A staff sergeant hoping to carry out a career in the Corps was behind the entertaining Craigslist advertisement. He said he has a “penchant for shaking things up when it comes to having to conform to the Marine Corps way.”
The Battle Rattle post about his ad was viewed nearly 380,000 times. He described a 225 square-foot barracks room as a lovely space in a gated community with wake-up calls and “motivation specialists.” The staff sergeant said he has since received a lot of fan mail.
“I have received hundreds of encouragement and congratulatory emails in response to the ad, and most of them wished me luck with dealing with my first sergeant, sergeant major, or insinuating I may well be on my way to private,” he told Marine Corps Times.
For those reasons, it’s probably no surprise that he asked that his identity not be revealed.
The staff NCO said he posted the ad as a challenge of sorts. He wants to ensure Marines aren’t afraid of questioning the status quo — but only if they do it in a professional way that doesn’t cost them their careers.
“Our Corps is built on the concept that we are innovators who look for new ways to operate (e.g., amphibious landings) and that we will formulate ways to do them well,” he said. “Innovation involves forcing oneself to operate outside the box, a thing the Marine Corps as an institution typically frowns upon.”
Instead, the staff sergeant said he would like to encourage Marines who enjoyed his post to think about their limitations and push past them.
“[That will] help make our Corps into the next generation of military professionals,” he said. “This is how we grow and improve.”
He said he wanted to be clear: That doesn’t mean he’s out to slander the way the Corps functions.

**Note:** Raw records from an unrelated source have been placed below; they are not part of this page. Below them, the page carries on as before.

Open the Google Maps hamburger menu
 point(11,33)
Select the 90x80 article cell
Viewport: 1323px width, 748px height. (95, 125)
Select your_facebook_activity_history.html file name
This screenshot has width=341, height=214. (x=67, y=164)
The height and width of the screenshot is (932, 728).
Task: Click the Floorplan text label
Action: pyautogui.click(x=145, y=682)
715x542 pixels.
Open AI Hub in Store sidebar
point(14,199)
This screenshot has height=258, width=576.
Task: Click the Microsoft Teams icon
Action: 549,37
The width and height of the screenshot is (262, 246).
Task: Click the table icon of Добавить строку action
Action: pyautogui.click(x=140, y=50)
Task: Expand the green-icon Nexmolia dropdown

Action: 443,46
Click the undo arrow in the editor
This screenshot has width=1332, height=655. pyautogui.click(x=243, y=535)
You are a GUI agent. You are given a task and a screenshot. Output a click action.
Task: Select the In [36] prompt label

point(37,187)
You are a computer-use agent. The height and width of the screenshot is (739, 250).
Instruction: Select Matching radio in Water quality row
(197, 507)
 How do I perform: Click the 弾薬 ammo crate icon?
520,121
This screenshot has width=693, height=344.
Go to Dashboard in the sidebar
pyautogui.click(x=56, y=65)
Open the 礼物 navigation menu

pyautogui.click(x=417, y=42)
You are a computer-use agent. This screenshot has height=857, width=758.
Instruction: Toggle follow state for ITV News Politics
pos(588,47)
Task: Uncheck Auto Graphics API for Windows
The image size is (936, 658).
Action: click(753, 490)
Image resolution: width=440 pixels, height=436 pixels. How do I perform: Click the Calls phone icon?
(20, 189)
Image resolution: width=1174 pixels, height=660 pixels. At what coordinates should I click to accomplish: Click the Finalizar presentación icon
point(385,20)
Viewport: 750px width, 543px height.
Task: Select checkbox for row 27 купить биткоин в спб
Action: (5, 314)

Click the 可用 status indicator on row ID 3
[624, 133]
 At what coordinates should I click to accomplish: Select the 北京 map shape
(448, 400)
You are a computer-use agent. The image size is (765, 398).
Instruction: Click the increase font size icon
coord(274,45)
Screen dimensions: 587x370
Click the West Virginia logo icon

But wants to challenge it in a positive way.
“If you are an infantryman, a supply clerk, an intelligence officer, or a [military policeman], ask yourself often, ‘Why do we do things this way? Is there a way the process can be improved?’ ” he said. “If you have an idea, it doesn’t matter if you are a private or a general, you could be the one to help revolutionize our Corps.”
The staff sergeant said too often Marines are concerned they’re going to get in trouble if they question anything. But they should not be afraid to remain silent about everything going on around them out of fear of their superiors, he said.
“In today’s Marine Corps, I find there is a lack of moxie where it has historically abound,” he said. “This new garrison Marine Corps keeps Marines on pins and needles for fear of having their careers ruined by some adverse paperwork.”